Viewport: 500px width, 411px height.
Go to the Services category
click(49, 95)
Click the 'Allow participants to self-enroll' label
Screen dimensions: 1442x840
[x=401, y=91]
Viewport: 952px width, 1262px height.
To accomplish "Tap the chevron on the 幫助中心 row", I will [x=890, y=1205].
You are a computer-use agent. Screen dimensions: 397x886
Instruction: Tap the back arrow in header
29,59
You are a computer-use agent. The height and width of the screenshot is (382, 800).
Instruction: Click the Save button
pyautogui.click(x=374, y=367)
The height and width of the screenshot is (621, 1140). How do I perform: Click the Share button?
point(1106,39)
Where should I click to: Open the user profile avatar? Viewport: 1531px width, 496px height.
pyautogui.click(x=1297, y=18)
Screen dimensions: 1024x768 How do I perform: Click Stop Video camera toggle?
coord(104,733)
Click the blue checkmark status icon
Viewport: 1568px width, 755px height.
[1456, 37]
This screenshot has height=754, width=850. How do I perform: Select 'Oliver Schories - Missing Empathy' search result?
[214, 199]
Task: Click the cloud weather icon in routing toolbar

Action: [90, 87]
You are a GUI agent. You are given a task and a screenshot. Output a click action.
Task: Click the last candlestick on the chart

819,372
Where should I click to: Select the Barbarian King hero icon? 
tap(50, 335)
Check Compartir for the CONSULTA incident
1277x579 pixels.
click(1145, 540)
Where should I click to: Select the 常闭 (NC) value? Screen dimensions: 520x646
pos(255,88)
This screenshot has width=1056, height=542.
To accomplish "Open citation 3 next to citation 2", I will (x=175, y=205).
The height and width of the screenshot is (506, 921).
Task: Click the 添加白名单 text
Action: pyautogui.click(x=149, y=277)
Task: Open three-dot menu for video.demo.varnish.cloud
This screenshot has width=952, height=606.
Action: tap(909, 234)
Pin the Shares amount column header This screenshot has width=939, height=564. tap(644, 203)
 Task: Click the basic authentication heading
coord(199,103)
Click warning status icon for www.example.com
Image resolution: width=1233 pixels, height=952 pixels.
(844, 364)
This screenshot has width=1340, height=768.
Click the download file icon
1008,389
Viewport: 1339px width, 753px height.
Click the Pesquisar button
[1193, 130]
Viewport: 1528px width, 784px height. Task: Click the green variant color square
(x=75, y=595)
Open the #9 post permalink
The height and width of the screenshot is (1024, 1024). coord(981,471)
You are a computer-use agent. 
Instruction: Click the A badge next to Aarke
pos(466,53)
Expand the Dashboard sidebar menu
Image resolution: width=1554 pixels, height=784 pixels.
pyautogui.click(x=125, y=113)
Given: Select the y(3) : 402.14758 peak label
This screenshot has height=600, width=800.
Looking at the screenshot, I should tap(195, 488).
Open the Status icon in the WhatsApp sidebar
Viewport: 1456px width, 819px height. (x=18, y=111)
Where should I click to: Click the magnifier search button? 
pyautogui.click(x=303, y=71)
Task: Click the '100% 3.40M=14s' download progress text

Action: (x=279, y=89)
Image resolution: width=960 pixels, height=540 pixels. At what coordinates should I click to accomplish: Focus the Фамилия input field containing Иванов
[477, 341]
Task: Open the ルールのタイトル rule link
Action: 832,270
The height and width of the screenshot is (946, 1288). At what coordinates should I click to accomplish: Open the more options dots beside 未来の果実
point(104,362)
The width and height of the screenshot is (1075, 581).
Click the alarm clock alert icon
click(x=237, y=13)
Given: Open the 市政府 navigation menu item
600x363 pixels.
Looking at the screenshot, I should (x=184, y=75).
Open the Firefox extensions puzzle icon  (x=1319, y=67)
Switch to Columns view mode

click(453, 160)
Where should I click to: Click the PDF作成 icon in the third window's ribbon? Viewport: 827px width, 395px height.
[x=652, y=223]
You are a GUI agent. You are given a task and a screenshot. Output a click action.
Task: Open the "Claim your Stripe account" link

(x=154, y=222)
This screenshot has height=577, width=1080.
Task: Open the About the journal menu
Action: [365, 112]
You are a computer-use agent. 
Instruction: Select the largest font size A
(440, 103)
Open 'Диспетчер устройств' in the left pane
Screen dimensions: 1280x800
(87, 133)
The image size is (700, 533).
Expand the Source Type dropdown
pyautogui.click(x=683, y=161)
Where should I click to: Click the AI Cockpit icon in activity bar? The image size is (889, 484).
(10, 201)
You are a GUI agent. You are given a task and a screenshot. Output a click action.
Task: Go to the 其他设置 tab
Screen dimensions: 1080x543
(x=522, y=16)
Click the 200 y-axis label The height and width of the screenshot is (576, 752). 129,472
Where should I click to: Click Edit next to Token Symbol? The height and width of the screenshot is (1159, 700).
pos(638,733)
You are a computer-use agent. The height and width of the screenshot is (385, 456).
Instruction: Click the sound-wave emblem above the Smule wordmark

____

** Your assignment **
Give back exactly the lines from the one containing "Expand the Source Type dropdown" through the end of the material above, and nothing else.

** Answer for this exercise **
Expand the Source Type dropdown
pyautogui.click(x=683, y=161)
Where should I click to: Click the AI Cockpit icon in activity bar? The image size is (889, 484).
(10, 201)
You are a GUI agent. You are given a task and a screenshot. Output a click action.
Task: Go to the 其他设置 tab
Screen dimensions: 1080x543
(x=522, y=16)
Click the 200 y-axis label The height and width of the screenshot is (576, 752). 129,472
Where should I click to: Click Edit next to Token Symbol? The height and width of the screenshot is (1159, 700).
pos(638,733)
You are a computer-use agent. The height and width of the screenshot is (385, 456).
Instruction: Click the sound-wave emblem above the Smule wordmark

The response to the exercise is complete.